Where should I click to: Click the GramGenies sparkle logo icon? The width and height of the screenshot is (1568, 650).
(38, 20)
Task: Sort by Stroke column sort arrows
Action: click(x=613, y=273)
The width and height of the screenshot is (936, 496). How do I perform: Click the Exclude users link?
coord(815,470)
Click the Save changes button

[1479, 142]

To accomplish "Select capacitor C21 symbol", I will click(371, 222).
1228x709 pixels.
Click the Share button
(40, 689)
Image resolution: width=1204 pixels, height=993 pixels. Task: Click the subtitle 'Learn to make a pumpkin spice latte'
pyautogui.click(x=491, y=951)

■ ■ ■

Output the lines of this listing as a JSON list of strings, with one string per line and blank lines omitted.

_COMPLETE RESPONSE:_
[
  "Where should I click to: Click the GramGenies sparkle logo icon? The width and height of the screenshot is (1568, 650).",
  "(38, 20)",
  "Task: Sort by Stroke column sort arrows",
  "Action: click(x=613, y=273)",
  "The width and height of the screenshot is (936, 496). How do I perform: Click the Exclude users link?",
  "coord(815,470)",
  "Click the Save changes button",
  "[1479, 142]",
  "To accomplish \"Select capacitor C21 symbol\", I will click(371, 222).",
  "1228x709 pixels.",
  "Click the Share button",
  "(40, 689)",
  "Image resolution: width=1204 pixels, height=993 pixels. Task: Click the subtitle 'Learn to make a pumpkin spice latte'",
  "pyautogui.click(x=491, y=951)"
]